▸ **Work item**
Output all of the material exactly; leave out no line.

▸ **Source data**

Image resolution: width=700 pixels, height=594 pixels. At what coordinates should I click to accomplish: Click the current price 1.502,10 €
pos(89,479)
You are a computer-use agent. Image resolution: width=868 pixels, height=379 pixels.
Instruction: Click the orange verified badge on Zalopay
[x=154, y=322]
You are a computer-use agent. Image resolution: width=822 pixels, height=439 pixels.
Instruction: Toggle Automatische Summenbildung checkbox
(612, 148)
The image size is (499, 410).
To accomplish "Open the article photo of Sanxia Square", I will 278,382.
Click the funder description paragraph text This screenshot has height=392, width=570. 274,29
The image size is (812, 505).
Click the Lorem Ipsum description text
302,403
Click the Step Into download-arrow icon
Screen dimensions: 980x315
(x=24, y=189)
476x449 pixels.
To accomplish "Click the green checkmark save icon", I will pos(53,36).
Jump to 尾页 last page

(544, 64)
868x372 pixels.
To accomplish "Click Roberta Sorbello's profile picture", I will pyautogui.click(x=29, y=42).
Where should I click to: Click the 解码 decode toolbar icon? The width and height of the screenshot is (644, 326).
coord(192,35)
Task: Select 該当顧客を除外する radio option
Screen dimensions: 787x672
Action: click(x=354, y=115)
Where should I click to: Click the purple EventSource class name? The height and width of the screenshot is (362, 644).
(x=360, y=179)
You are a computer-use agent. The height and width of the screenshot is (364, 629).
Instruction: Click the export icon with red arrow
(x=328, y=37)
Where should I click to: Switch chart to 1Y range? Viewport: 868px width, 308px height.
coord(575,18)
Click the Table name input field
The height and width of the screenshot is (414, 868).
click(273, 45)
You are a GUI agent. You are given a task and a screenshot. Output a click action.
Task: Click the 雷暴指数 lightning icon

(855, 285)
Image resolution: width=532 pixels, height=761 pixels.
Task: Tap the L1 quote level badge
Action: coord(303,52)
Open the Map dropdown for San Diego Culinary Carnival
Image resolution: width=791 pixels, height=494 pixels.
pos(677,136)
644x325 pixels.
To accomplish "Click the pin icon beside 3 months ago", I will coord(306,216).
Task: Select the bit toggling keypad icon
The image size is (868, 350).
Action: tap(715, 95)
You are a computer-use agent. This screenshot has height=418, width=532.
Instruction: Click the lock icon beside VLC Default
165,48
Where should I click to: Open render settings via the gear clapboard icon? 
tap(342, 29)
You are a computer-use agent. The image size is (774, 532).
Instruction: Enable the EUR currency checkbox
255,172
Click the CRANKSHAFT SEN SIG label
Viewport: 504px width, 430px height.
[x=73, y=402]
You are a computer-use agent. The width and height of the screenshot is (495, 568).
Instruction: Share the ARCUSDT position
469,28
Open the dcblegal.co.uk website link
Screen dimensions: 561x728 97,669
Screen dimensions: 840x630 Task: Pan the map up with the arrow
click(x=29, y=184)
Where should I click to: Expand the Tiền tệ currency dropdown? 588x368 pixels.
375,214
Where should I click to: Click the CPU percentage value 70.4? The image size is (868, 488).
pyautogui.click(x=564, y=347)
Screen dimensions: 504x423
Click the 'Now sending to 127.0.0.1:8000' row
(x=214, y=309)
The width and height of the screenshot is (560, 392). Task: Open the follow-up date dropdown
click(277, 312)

▸ **Output**
Image resolution: width=700 pixels, height=594 pixels. At what coordinates should I click to accomplish: Click the current price 1.502,10 €
pos(89,479)
You are a computer-use agent. Image resolution: width=868 pixels, height=379 pixels.
Instruction: Click the orange verified badge on Zalopay
[x=154, y=322]
You are a computer-use agent. Image resolution: width=822 pixels, height=439 pixels.
Instruction: Toggle Automatische Summenbildung checkbox
(612, 148)
The image size is (499, 410).
To accomplish "Open the article photo of Sanxia Square", I will 278,382.
Click the funder description paragraph text This screenshot has height=392, width=570. 274,29
The image size is (812, 505).
Click the Lorem Ipsum description text
302,403
Click the Step Into download-arrow icon
Screen dimensions: 980x315
(x=24, y=189)
476x449 pixels.
To accomplish "Click the green checkmark save icon", I will pos(53,36).
Jump to 尾页 last page

(544, 64)
868x372 pixels.
To accomplish "Click Roberta Sorbello's profile picture", I will pyautogui.click(x=29, y=42).
Where should I click to: Click the 解码 decode toolbar icon? The width and height of the screenshot is (644, 326).
coord(192,35)
Task: Select 該当顧客を除外する radio option
Screen dimensions: 787x672
Action: click(x=354, y=115)
Where should I click to: Click the purple EventSource class name? The height and width of the screenshot is (362, 644).
(x=360, y=179)
You are a computer-use agent. The height and width of the screenshot is (364, 629).
Instruction: Click the export icon with red arrow
(x=328, y=37)
Where should I click to: Switch chart to 1Y range? Viewport: 868px width, 308px height.
coord(575,18)
Click the Table name input field
The height and width of the screenshot is (414, 868).
click(273, 45)
You are a GUI agent. You are given a task and a screenshot. Output a click action.
Task: Click the 雷暴指数 lightning icon

(855, 285)
Image resolution: width=532 pixels, height=761 pixels.
Task: Tap the L1 quote level badge
Action: coord(303,52)
Open the Map dropdown for San Diego Culinary Carnival
Image resolution: width=791 pixels, height=494 pixels.
pos(677,136)
644x325 pixels.
To accomplish "Click the pin icon beside 3 months ago", I will coord(306,216).
Task: Select the bit toggling keypad icon
The image size is (868, 350).
Action: tap(715, 95)
You are a computer-use agent. This screenshot has height=418, width=532.
Instruction: Click the lock icon beside VLC Default
165,48
Where should I click to: Open render settings via the gear clapboard icon? 
tap(342, 29)
You are a computer-use agent. The image size is (774, 532).
Instruction: Enable the EUR currency checkbox
255,172
Click the CRANKSHAFT SEN SIG label
Viewport: 504px width, 430px height.
[x=73, y=402]
You are a computer-use agent. The width and height of the screenshot is (495, 568).
Instruction: Share the ARCUSDT position
469,28
Open the dcblegal.co.uk website link
Screen dimensions: 561x728 97,669
Screen dimensions: 840x630 Task: Pan the map up with the arrow
click(x=29, y=184)
Where should I click to: Expand the Tiền tệ currency dropdown? 588x368 pixels.
375,214
Where should I click to: Click the CPU percentage value 70.4? The image size is (868, 488).
pyautogui.click(x=564, y=347)
Screen dimensions: 504x423
Click the 'Now sending to 127.0.0.1:8000' row
(x=214, y=309)
The width and height of the screenshot is (560, 392). Task: Open the follow-up date dropdown
click(277, 312)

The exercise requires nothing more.